Il nostro ufficio di Gaza è stato danneggiato irreparabilmente e il personale è stato costretto ad abbandonare le proprie case, ma le operazioni salvavita di Islamic Relief continuano

Il nostro team a Gaza fornisce aiuti ogni giorno in circostanze straordinariamente difficili.

Abbiamo fatto un’intervista al nostro CEO, Waseem Ahmad, su come stiano e su come procede il lavoro locale.
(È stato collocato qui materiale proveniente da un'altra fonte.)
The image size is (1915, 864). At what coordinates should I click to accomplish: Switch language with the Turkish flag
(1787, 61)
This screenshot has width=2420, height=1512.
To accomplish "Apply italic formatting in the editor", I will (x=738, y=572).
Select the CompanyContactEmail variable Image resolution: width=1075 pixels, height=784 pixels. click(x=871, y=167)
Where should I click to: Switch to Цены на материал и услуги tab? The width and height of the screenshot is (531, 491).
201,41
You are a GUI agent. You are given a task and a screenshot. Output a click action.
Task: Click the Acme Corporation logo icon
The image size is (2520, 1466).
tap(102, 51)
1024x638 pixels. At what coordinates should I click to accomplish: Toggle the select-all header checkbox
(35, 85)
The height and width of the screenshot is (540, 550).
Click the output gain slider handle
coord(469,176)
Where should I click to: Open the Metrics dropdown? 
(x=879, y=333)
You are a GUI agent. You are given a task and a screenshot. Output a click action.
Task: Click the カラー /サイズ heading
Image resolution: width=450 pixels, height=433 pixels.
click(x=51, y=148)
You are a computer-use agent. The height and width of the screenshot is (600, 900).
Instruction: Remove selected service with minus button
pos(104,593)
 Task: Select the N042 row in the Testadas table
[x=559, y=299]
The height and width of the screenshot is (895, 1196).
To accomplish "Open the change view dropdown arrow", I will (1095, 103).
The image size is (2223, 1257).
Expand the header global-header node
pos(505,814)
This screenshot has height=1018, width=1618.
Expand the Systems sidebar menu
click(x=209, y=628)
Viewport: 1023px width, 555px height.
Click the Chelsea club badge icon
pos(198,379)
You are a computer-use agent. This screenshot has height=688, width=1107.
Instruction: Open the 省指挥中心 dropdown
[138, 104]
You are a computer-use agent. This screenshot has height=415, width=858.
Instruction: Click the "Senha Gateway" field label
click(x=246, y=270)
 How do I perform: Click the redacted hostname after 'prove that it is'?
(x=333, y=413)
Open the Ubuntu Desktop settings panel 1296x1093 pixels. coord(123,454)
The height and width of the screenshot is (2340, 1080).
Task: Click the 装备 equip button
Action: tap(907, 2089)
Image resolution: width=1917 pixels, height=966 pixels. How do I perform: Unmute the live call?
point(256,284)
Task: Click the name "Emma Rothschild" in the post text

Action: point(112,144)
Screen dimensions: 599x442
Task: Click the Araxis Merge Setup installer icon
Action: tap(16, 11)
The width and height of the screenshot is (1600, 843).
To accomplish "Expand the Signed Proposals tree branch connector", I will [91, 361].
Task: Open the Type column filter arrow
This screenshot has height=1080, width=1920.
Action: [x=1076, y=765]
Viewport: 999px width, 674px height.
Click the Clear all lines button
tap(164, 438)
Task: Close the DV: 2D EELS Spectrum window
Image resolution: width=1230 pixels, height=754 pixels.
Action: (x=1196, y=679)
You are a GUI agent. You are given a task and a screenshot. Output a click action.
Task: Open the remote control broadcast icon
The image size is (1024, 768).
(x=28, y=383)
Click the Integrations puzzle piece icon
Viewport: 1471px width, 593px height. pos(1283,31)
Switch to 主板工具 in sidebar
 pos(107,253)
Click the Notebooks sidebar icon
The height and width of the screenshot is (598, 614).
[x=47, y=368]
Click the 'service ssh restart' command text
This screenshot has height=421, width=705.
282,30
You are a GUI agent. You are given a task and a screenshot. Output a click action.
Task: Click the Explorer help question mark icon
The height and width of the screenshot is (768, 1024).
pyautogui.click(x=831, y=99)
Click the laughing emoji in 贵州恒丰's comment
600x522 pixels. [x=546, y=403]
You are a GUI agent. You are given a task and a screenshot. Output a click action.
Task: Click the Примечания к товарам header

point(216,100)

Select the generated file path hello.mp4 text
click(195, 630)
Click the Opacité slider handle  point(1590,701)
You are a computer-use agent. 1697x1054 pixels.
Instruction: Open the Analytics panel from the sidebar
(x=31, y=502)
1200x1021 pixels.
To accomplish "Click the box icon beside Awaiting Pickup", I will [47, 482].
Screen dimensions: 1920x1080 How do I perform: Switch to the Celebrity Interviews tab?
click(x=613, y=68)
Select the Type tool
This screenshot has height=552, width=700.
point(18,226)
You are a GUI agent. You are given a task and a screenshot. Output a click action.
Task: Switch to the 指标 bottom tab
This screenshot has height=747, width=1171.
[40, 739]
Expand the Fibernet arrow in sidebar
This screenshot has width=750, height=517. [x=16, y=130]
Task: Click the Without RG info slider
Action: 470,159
Che presenza ha Islamic Relief a Gaza e che tipo di lavoro svolge normalmente?

Lavoriamo a Gaza dal 1997. Abbiamo un team piccolo ma dedicato che normalmente lavorerebbe a fianco di 14 organizzazioni partner locali finanziate da Islamic Relief per sostenere le persone più vulnerabili mentre lottano per uscire dalla crisi e dalla povertà.

“Insieme forniamo formazione e micro-crediti per aiutare i giovani a guadagnarsi da vivere. Sosteniamo gli agricoltori e aiutiamo a piantare alberi. Formiamo gli insegnanti e miglioriamo le strutture scolastiche affinché i bambini possano realizzare il loro potenziale. Quelle sono solo alcune delle aree, c’è molto altro ancora.

“Purtroppo, nulla di tutto questo è stato possibile dopo l’attacco del 7 ottobre e l’incessante bombardamento di Gaza che ne è seguito. Il nostro ufficio a Gaza City è stato danneggiato irreparabilmente e tutto il nostro personale è stato costretto ad abbandonare le proprie case.

“Il nostro unico obiettivo ora – lavorando con 2 delle nostre organizzazioni partner della comunità locale – è rispondere all’attuale situazione umanitaria, distribuendo cibo salvavita, acqua, medicinali e articoli per l’igiene a quante più persone possibili.”

Dove vivono i dipendenti adesso? Sono al sicuro?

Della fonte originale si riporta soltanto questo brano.